» Work to complete: Can you quote the records below in full, word for word?

Dataset entries
= Beginning of Section =

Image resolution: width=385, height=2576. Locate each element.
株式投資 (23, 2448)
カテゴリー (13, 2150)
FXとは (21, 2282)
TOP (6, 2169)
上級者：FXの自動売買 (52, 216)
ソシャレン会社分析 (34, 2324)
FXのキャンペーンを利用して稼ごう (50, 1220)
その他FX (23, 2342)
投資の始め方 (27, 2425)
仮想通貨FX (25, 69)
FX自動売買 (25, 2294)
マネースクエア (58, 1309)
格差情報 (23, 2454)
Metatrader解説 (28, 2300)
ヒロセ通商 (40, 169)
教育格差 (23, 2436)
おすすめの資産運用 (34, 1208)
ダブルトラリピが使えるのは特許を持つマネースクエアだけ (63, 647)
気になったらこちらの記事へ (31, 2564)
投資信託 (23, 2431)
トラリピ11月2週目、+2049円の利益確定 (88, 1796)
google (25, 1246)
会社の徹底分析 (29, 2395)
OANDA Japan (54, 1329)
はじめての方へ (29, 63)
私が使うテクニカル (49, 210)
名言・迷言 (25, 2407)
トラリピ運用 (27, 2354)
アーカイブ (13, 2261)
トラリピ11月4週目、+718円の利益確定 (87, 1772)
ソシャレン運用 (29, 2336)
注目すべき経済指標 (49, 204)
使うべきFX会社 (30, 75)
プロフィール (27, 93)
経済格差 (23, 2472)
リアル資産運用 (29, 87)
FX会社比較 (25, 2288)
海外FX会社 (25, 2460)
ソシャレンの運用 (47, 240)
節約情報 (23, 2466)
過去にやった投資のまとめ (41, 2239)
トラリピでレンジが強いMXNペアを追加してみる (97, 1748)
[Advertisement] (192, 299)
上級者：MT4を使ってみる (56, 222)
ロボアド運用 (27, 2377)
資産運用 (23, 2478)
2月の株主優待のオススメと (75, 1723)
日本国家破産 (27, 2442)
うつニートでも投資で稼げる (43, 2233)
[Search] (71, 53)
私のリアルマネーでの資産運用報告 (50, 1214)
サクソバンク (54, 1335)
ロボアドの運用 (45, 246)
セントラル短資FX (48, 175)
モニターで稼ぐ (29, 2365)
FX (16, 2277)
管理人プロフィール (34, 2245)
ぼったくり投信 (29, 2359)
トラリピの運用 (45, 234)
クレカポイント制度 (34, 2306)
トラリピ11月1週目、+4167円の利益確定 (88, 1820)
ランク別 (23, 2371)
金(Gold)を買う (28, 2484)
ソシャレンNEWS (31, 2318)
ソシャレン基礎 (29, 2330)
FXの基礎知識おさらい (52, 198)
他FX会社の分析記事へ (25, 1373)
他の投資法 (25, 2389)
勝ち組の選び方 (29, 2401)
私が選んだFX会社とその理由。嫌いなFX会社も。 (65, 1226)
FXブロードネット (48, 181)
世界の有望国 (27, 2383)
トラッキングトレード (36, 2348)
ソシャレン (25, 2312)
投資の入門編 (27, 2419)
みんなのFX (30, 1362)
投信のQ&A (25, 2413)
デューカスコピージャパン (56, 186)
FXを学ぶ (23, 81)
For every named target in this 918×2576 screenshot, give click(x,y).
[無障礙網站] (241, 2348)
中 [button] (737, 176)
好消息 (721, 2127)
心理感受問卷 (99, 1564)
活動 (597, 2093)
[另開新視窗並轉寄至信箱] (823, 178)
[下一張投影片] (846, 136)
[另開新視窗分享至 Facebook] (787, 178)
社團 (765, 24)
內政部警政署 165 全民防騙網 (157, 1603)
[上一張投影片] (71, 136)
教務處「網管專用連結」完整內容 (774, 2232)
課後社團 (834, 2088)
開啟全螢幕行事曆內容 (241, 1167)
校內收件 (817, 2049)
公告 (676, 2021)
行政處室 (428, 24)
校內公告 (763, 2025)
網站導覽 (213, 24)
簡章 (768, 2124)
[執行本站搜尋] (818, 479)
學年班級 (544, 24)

= End of Section =

» Result for this task:
Image resolution: width=385, height=2576. Locate each element.
株式投資 (23, 2448)
カテゴリー (13, 2150)
FXとは (21, 2282)
TOP (6, 2169)
上級者：FXの自動売買 (52, 216)
ソシャレン会社分析 (34, 2324)
FXのキャンペーンを利用して稼ごう (50, 1220)
その他FX (23, 2342)
投資の始め方 (27, 2425)
仮想通貨FX (25, 69)
FX自動売買 (25, 2294)
マネースクエア (58, 1309)
格差情報 (23, 2454)
Metatrader解説 (28, 2300)
ヒロセ通商 (40, 169)
教育格差 (23, 2436)
おすすめの資産運用 (34, 1208)
ダブルトラリピが使えるのは特許を持つマネースクエアだけ (63, 647)
気になったらこちらの記事へ (31, 2564)
投資信託 (23, 2431)
トラリピ11月2週目、+2049円の利益確定 (88, 1796)
google (25, 1246)
会社の徹底分析 (29, 2395)
OANDA Japan (54, 1329)
はじめての方へ (29, 63)
私が使うテクニカル (49, 210)
名言・迷言 (25, 2407)
トラリピ運用 (27, 2354)
アーカイブ (13, 2261)
トラリピ11月4週目、+718円の利益確定 (87, 1772)
ソシャレン運用 (29, 2336)
注目すべき経済指標 (49, 204)
使うべきFX会社 (30, 75)
プロフィール (27, 93)
経済格差 (23, 2472)
リアル資産運用 (29, 87)
FX会社比較 (25, 2288)
海外FX会社 (25, 2460)
ソシャレンの運用 (47, 240)
節約情報 (23, 2466)
過去にやった投資のまとめ (41, 2239)
トラリピでレンジが強いMXNペアを追加してみる (97, 1748)
[Advertisement] (192, 299)
上級者：MT4を使ってみる (56, 222)
ロボアド運用 (27, 2377)
資産運用 (23, 2478)
2月の株主優待のオススメと (75, 1723)
日本国家破産 (27, 2442)
うつニートでも投資で稼げる (43, 2233)
[Search] (71, 53)
私のリアルマネーでの資産運用報告 (50, 1214)
サクソバンク (54, 1335)
ロボアドの運用 (45, 246)
セントラル短資FX (48, 175)
モニターで稼ぐ (29, 2365)
FX (16, 2277)
管理人プロフィール (34, 2245)
ぼったくり投信 (29, 2359)
トラリピの運用 (45, 234)
クレカポイント制度 (34, 2306)
トラリピ11月1週目、+4167円の利益確定 (88, 1820)
ランク別 (23, 2371)
金(Gold)を買う (28, 2484)
ソシャレンNEWS (31, 2318)
ソシャレン基礎 (29, 2330)
FXの基礎知識おさらい (52, 198)
他FX会社の分析記事へ (25, 1373)
他の投資法 (25, 2389)
勝ち組の選び方 (29, 2401)
私が選んだFX会社とその理由。嫌いなFX会社も。 (65, 1226)
FXブロードネット (48, 181)
世界の有望国 (27, 2383)
トラッキングトレード (36, 2348)
ソシャレン (25, 2312)
投資の入門編 (27, 2419)
みんなのFX (30, 1362)
投信のQ&A (25, 2413)
デューカスコピージャパン (56, 186)
FXを学ぶ (23, 81)
For every named target in this 918×2576 screenshot, give click(x,y).
[無障礙網站] (241, 2348)
中 [button] (737, 176)
好消息 (721, 2127)
心理感受問卷 (99, 1564)
活動 (597, 2093)
[另開新視窗並轉寄至信箱] (823, 178)
[下一張投影片] (846, 136)
[另開新視窗分享至 Facebook] (787, 178)
社團 (765, 24)
內政部警政署 165 全民防騙網 (157, 1603)
[上一張投影片] (71, 136)
教務處「網管專用連結」完整內容 (774, 2232)
課後社團 (834, 2088)
開啟全螢幕行事曆內容 (241, 1167)
校內收件 (817, 2049)
公告 (676, 2021)
行政處室 (428, 24)
校內公告 (763, 2025)
網站導覽 (213, 24)
簡章 (768, 2124)
[執行本站搜尋] (818, 479)
學年班級 (544, 24)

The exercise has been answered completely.